Another way the Commonwealth Club is building on its 100-year legacy is with the founding of INFORUM, a division of the club geared towards its younger membership. Since its launch in 2002, INFORUM has ballooned to more than 1,700 members. The topics of INFORUM events are cutting edge and the debates lively. In May, INFORUM hosted rigorous discussions on the press coverage of the Iraq war and brought Middle East experts on Israel and Palestine together to discuss the potential for conflict resolution in the region.

Sadly, much of Mecklin's article focused on the teeth of the model in one of the ad campaigns.

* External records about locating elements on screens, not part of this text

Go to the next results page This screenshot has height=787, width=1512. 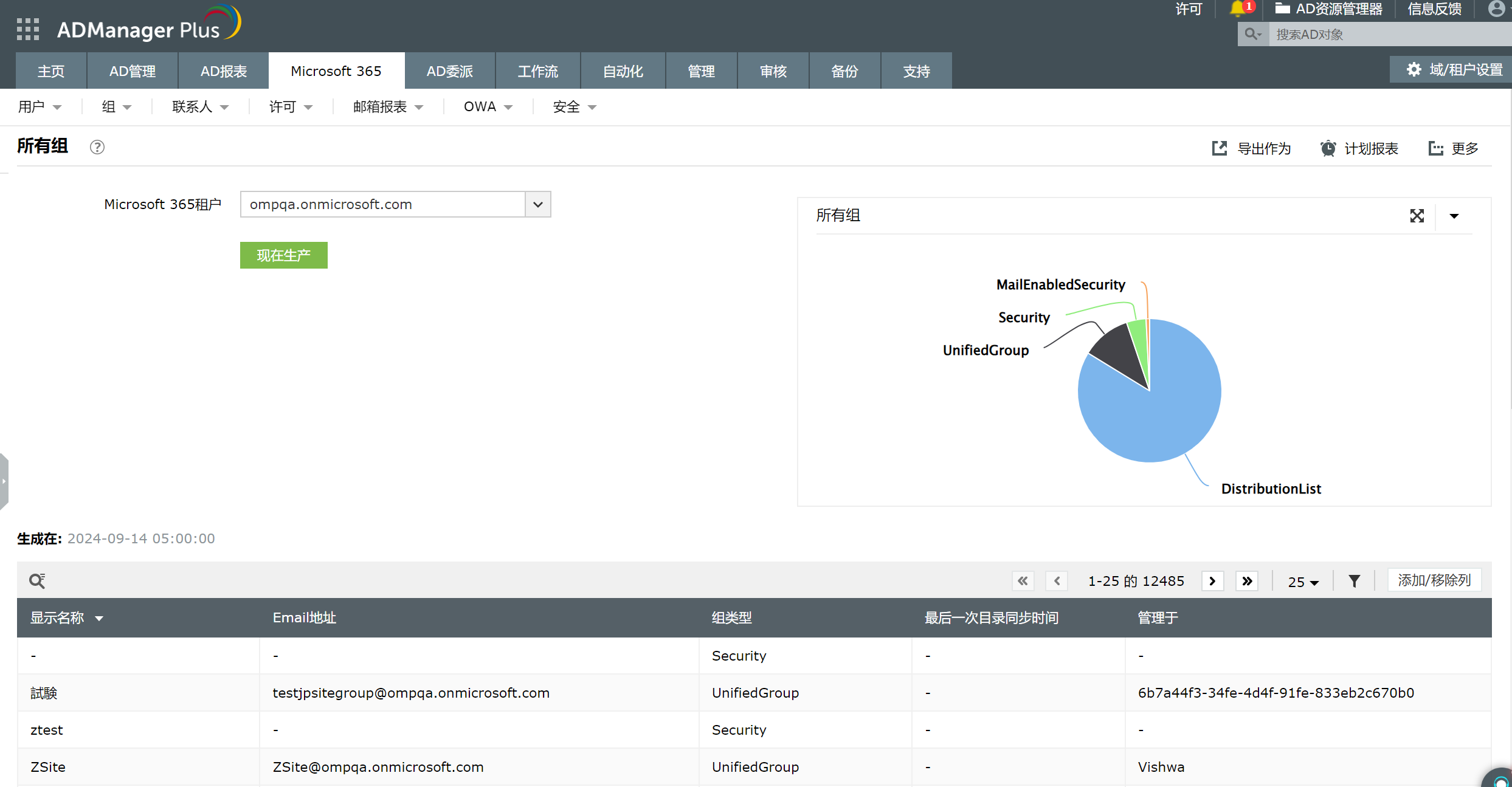(1212, 581)
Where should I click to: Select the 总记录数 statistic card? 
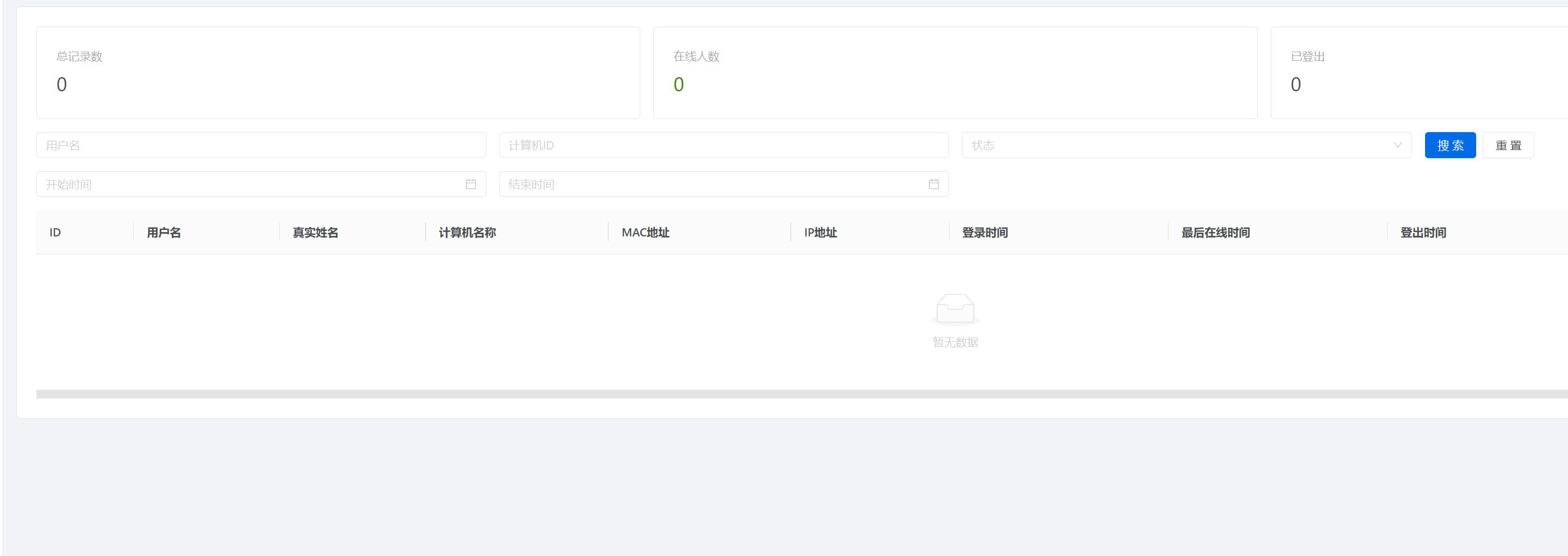[x=338, y=72]
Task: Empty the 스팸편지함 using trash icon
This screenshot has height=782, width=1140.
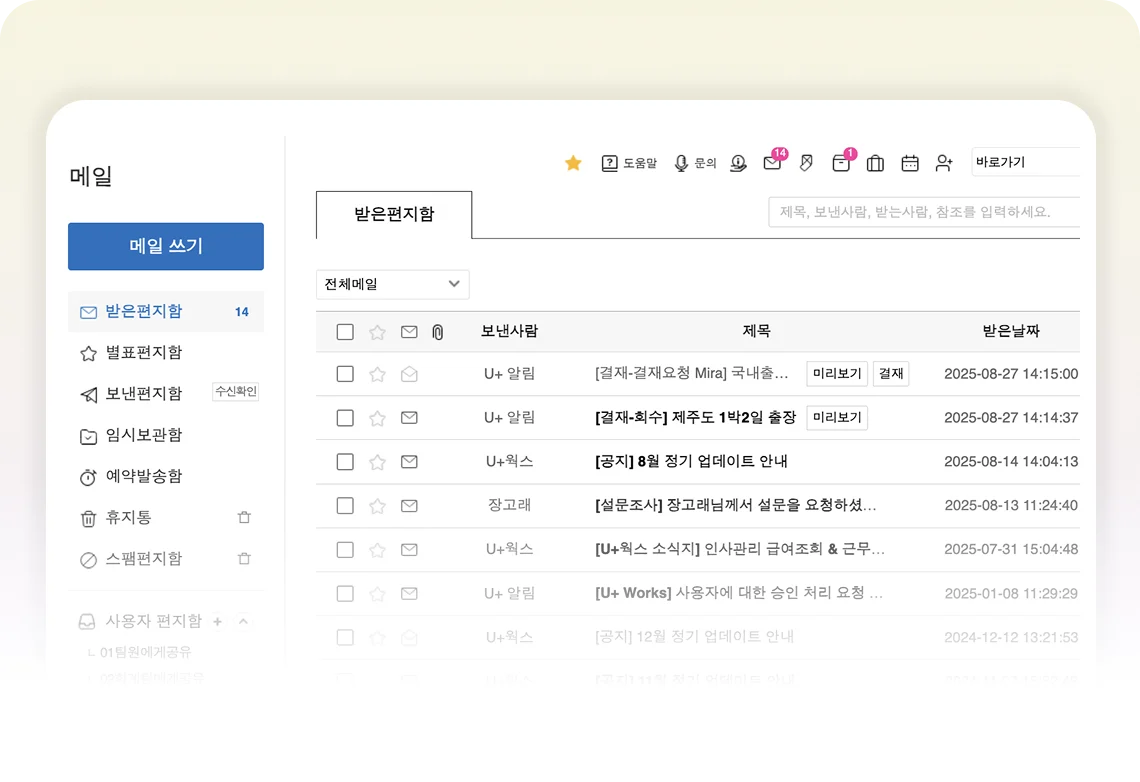Action: 244,559
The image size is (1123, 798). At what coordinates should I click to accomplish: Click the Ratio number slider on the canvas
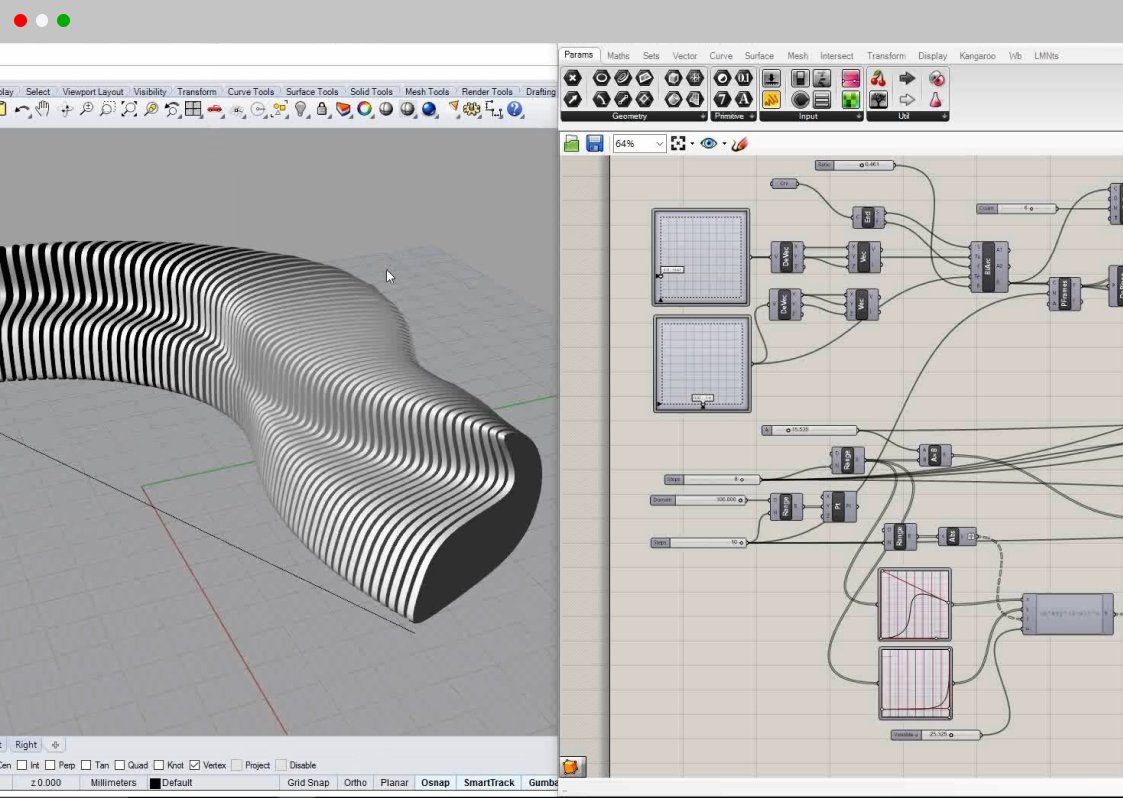click(x=855, y=165)
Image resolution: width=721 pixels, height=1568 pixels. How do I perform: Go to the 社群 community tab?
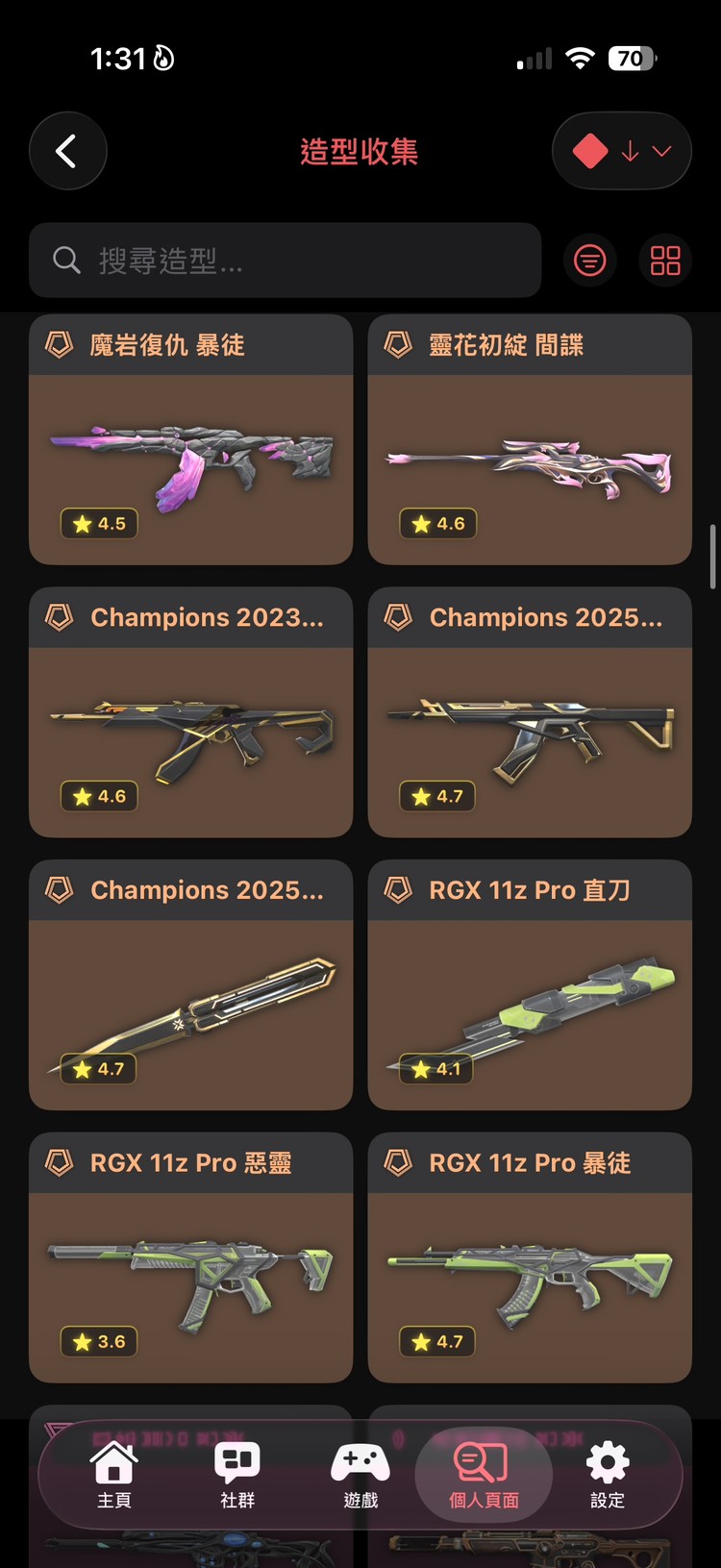click(x=237, y=1475)
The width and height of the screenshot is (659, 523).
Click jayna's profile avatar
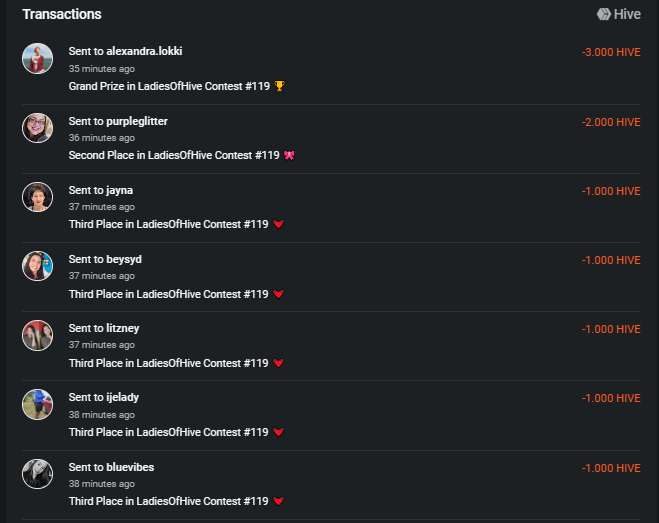point(37,197)
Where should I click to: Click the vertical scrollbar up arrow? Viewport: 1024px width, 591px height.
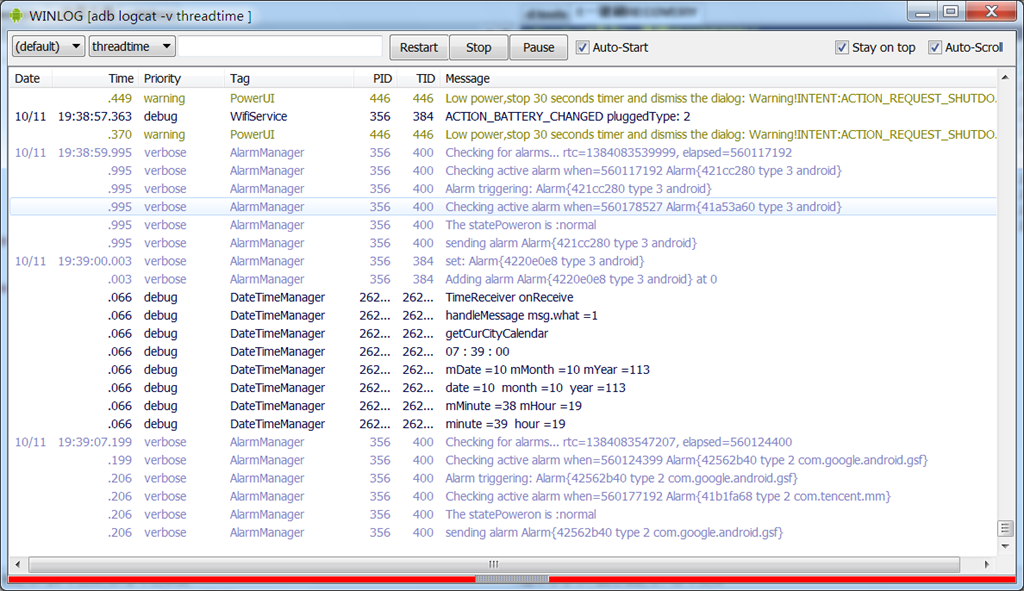tap(1006, 78)
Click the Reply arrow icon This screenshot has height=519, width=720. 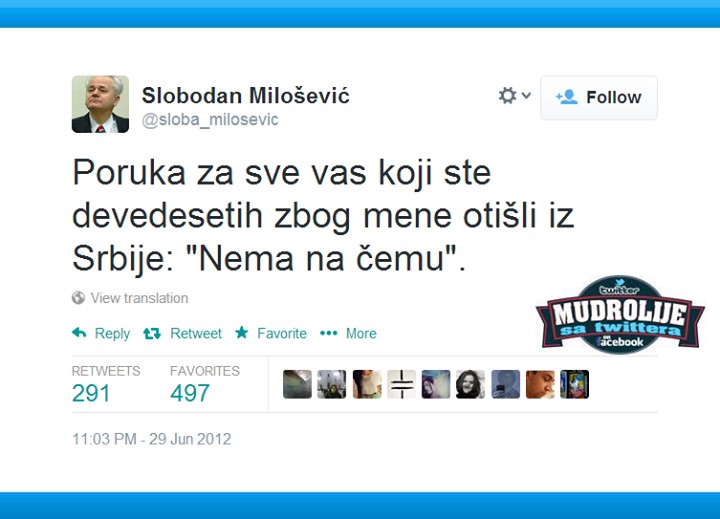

His comments are petty at best, and hardly illuminating.

The Commonwealth Club, the nation's oldest and largest public affairs forum, is throwing open its doors, and engaging new generations and populations in civic life. I encourage readers to attend a Commonwealth Club event and experience this dynamic and evolving organization firsthand.

Jessica Mullens
North Waterfront

Socially Unconscious

That's what your mean writer is!:If people working menial temporary jobs are worthy of ridicule as evidenced by the tone of Jenny Pritchett's June 4 Dog Bites piece ["Life at Sublevel"], then I have some really good ideas for future stories.